§ Written request 1: In the excerpt on the Great War dead, in what year did Stephen Graham return to visit his former battlefields?
§ Written request 2: Extend the excerpt on the Great War dead, picking up right after its final sentence.

* begin Excerpt provided *

Not until the Great War was a concerted effort made to recover the fallen and remember the lives of all who paid the ultimate price. Even under fire, bodies were to be recovered if possible and laid to rest. “We . . . dealt with the dead by simply pulling them into depressions in the earth, or into shell holes,” wrote Lieut George Crake in 1915. “All the work had to be done on all fours, for to stand erect was courting disaster.”

Trapped pockets of poison gas lay buried in collapsed trenches ready to be released at the first cut of a shovel

Following the Armistice, such efforts took on greater urgency. Visitors – pilgrims, relatives, even tourists – were soon visiting the old theatres of war. “At Kein Zillebeke,” wrote Stephen Graham (a private in the Scots Guards who returned to visit his former battlefields in 1920), “there is an Englishwoman going from grave to grave diligently examining the aluminium ribbons on which the names are fixed to the wooden crosses – looking for her husband’s grave.” She, perhaps, was one of the lucky ones. On April 17th , 1919, WF McBeath of the Australian Infantry Force wrote in his diary: “Working in cemetery. An English lady came over to see her son’s grave, found him lying in a bag and fainted.”

McBeath was just one of many soldiers who remained in France and Flanders after the war. Though no longer in danger from enemy gunfire, their duty was dirty, difficult and dangerous. Unexploded shells and grenades littered the ground. “There are heaps of rusty Mills bombs,” wrote Graham. “Unexploded stick bombs, rusty grog bottles, helmets lie there still.”

And there were hidden dangers, too. Trapped pockets of poison gas lay buried in collapsed trenches ready to be released at the first cut of a shovel.

* end Excerpt provided *
* begin Extracted information *

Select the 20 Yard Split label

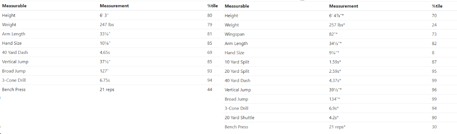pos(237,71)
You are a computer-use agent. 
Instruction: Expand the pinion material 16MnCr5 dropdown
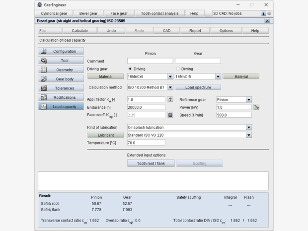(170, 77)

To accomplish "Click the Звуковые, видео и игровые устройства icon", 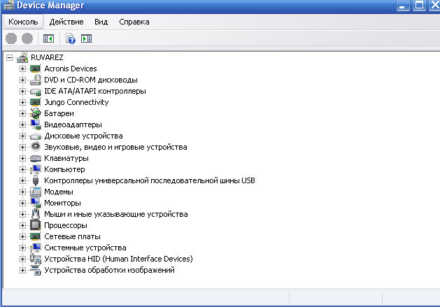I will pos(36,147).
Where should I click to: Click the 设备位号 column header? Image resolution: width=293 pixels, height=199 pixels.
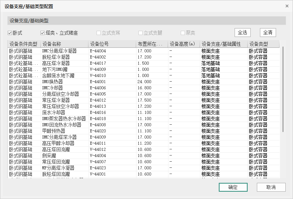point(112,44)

* end Extracted information *
* begin Extracted information *

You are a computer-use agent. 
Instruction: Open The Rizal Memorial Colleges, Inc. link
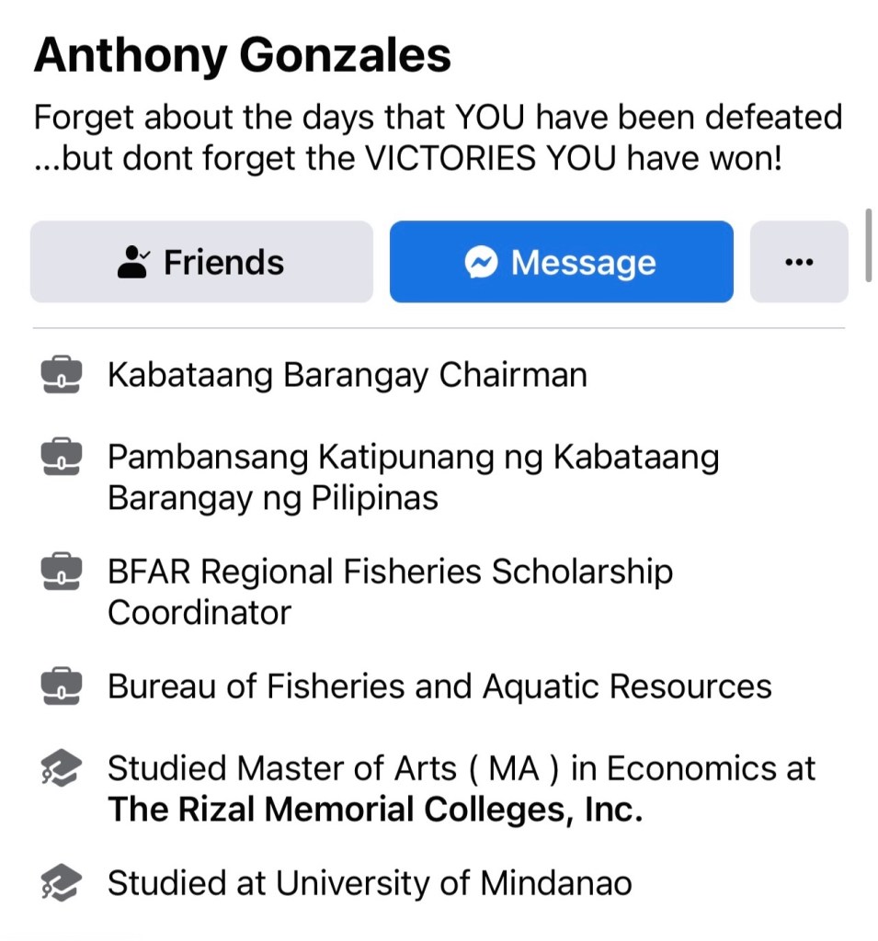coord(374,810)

* end Extracted information *

§ Task output 1: 1920

§ Task output 2:
Decomposing corpses had to be located, exhumed and identified – “ghoulish work”, Graham called it – before being reburied with dignity and honour. “I can’t say I’m exactly in love with the job,” McBeath wrote home to his mother. “I’d rather be in the cemetery digging graves. It is terribly hard ground but it’s a clean job.” Even when only a fragment could be found – and even when a body or a fragment was beyond identification – a grave would be dug and a headstone erected. But for some relatives of the deceased, that was never going to be sufficient.

Capt William Arthur Durie of the 36th (Peel) Regiment of the Canadian Infantry had been killed by mortar fire near Lens in 1917 and his body buried at nearby Corkscrew cemetery. Following the Armistice it was moved to the concentration plot at Loos-en-Gohelle. But that was not far enough for Capt Durie’s mother. In July 1926 a War Graves Commission gardener found that the soil on Capt Durie’s grave had been disturbed. In circumstances still shrouded in mystery, Anna Durie had taken her son’s body back to Canada, where it was reburied in the family vault in Toronto.

The missing – some of them at least – are slowly being found and their remains buried with the respect and dignity they deserve

It was by no means the only incident of its kind. At one stage the War Graves Commission was receiving over 90 letters per week demanding repatriation. But the commission, which Anna Durie referred to as “the most tyrannical and autocratic body of men”, remained firm. The fallen were to be buried where they fell, and “some corner of a foreign field” to be their final resting place.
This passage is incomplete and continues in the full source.